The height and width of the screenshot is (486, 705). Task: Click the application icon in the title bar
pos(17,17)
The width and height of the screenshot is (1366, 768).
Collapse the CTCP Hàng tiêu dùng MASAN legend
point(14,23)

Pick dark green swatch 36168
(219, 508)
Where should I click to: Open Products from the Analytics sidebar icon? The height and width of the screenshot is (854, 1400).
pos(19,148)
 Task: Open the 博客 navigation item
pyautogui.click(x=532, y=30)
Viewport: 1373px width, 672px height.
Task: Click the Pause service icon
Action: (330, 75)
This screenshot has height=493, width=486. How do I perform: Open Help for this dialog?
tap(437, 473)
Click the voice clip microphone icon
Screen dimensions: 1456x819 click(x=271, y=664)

-----

Reproduce all of the material above, line for line and without any changes.

**Final result**
The height and width of the screenshot is (486, 705). Task: Click the application icon in the title bar
pos(17,17)
The width and height of the screenshot is (1366, 768).
Collapse the CTCP Hàng tiêu dùng MASAN legend
point(14,23)

Pick dark green swatch 36168
(219, 508)
Where should I click to: Open Products from the Analytics sidebar icon? The height and width of the screenshot is (854, 1400).
pos(19,148)
 Task: Open the 博客 navigation item
pyautogui.click(x=532, y=30)
Viewport: 1373px width, 672px height.
Task: Click the Pause service icon
Action: (330, 75)
This screenshot has height=493, width=486. How do I perform: Open Help for this dialog?
tap(437, 473)
Click the voice clip microphone icon
Screen dimensions: 1456x819 click(x=271, y=664)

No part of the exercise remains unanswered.